Naturally, when my elder daughters are home, I shop differently. While I've never had the luxury of speeding through the supermarket express lane, my groceries typically fill four bags. When the two older daughters join their younger sibling, the four bags quickly become eight. To make matters worse, they have further developed their individual tastes -- one likes tofu while the other likes pastrami. The third has taken to reading labels for ingredients and won't let me buy anything unless it contains natural foods.
They even have opinions now about the way I live my life and look. "Mom, your hair is too short!" says one. "Haven't you gained a little weight?" sighs the other. Perhaps I would not have taken them so seriously when they were children, but, because they are budding women, I hang onto their every word.
Sometimes the energy these young women generate can be a bit much. They seem to make the house shake each time they shut the door. "I'm here," one shouts. "Whose at home?" another calls. Squeals become commonplace at 1 in the morning. Jumping, dancing, laughing -- they seem never to get tired.
Contacts with their friends are, of course, paramount and occur at all hours of the day and night. One night, I arrived home about 11:30 to find one daughter waiting to be picked up by friends. Although they were two hours overdue, she felt the night was still ahead of her. I calmly shook my head and went to bed.
Three years ago, they might have received phone calls from as far away as suburban Maryland. Now, phone calls come in from Rhode Island, Minnesota and New Jersey -- to my chagrin and on my phone, Ma Bell and divestiture notwithstanding. When I point out they have left their college friends only days before and will soon see them again, their answer is to protest that the calls are short, always made after 11 p.m, and will be paid for by them.
Of course my children, like most children, have no sense of what things cost. The budget that I barely manage to keep in check with rigid discipline goes totally out of control when they return home. I shovel out money for haircuts each claims is unavailable at school, for books, stockings, train fare and pants -- some of which are things I would like to buy for myself.
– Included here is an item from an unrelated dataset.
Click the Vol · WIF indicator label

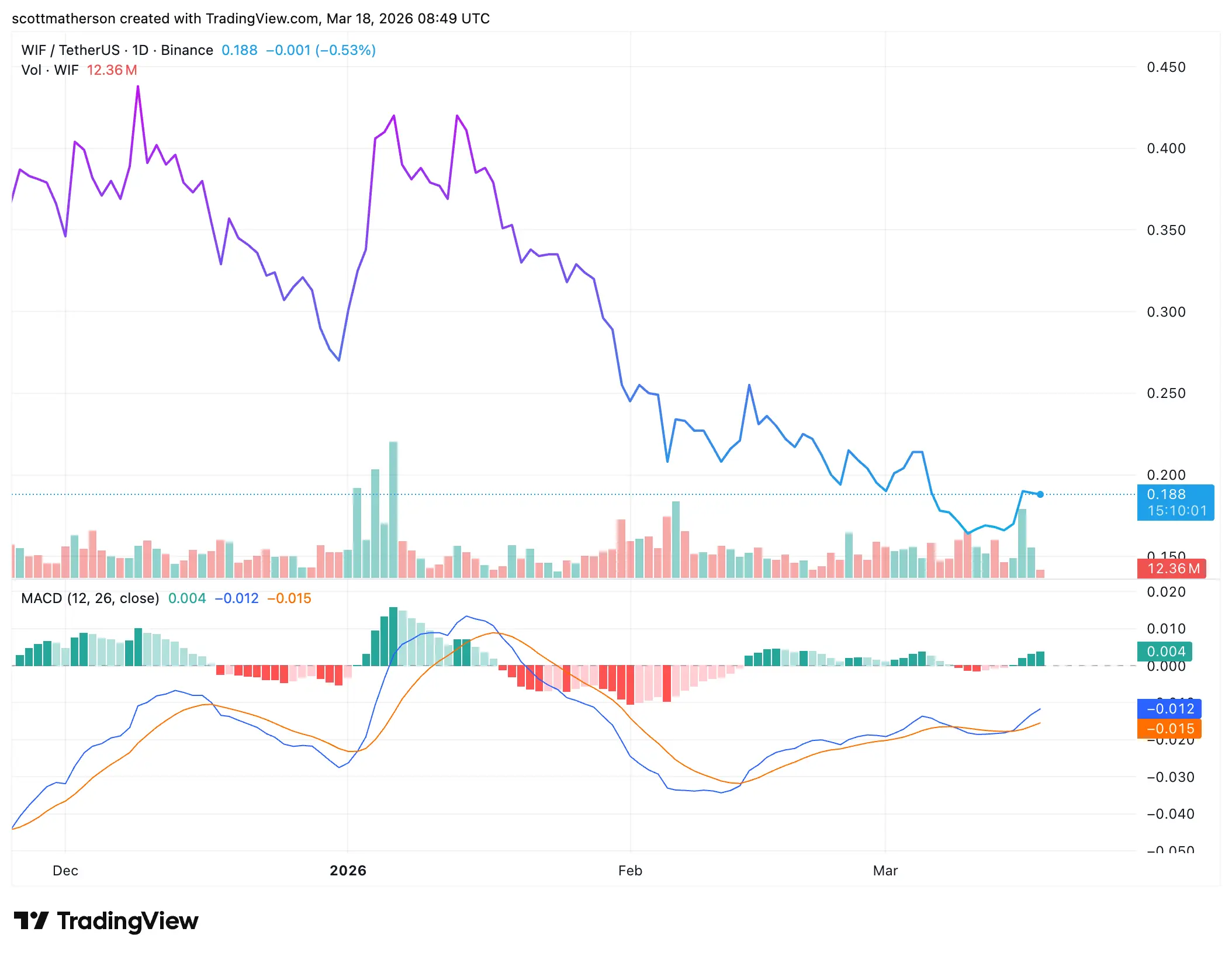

Because budding young women don't like to travel by Metrorail or bus, and heaven forbid they should walk long distances like we used to, the car is permanently commandeered by this trio of motorphiles and my new role is to coordinate drivers and chart destinations, a job so complex that I need a Commodore computer to keep track.
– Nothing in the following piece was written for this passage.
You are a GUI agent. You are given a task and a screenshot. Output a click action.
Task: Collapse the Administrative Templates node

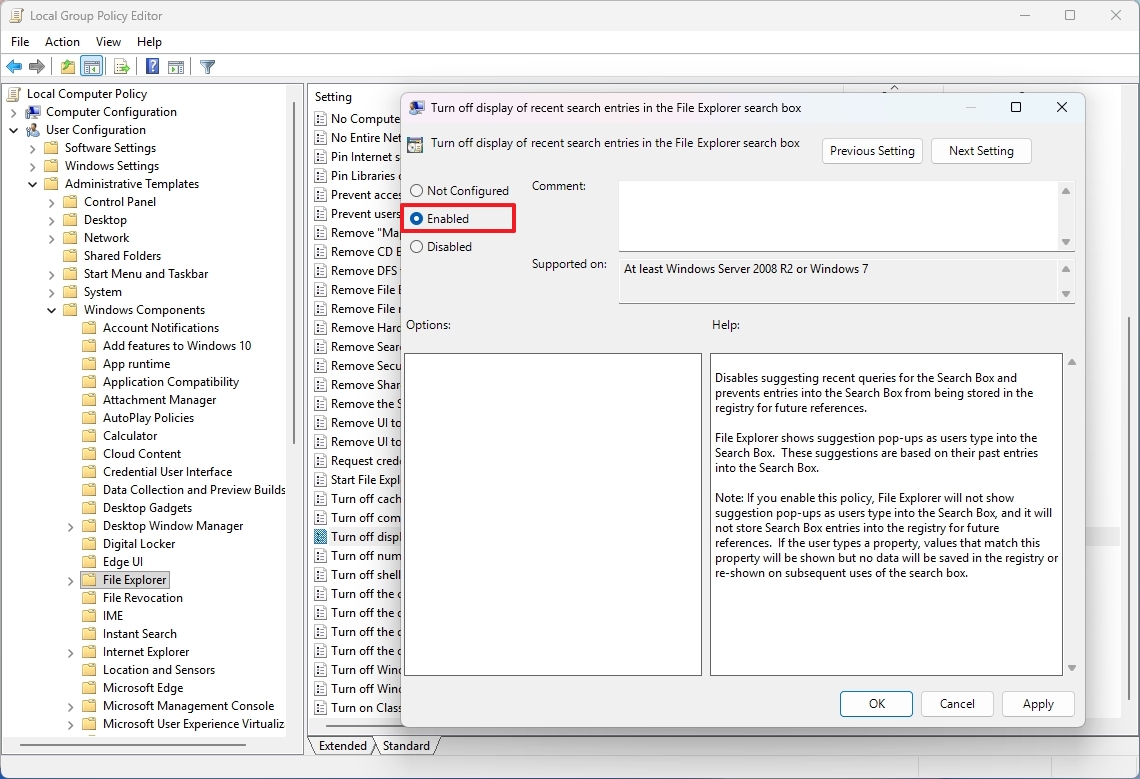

Their presence forces me to contrast the past with the present. Four years ago, when the eldest was 17, I had her leave the telephone number as she trekked off to a party. Now I don't try to set needless curfews or urge her to eat a balanced meal. I look for those precious moments when she wants to talk, then seize the time and make the effort to really listen. Now, I'm learning their signals to sense when they need attention or when their self esteem needs a boost.
As the nest empties, I'm also learning to let go -- an adjustment that is not always smooth. I still listen in the wee hours for their keys in the lock -- whether they are studying or partying into the night.
And I sense that all of us are going through a maturing process. While they are straddling a line between being girls and young women, I realize that this last visit was not only between a mother and her daughters but between women at different stages of their lives.
Suddenly, they are gone. And while I truly look forward to having a respite from full-time parenting and the tension of being caught between holding on and letting go, right now I can hardly wait to see them again at Christmas, with the chaos, happiness and growth that they will bring.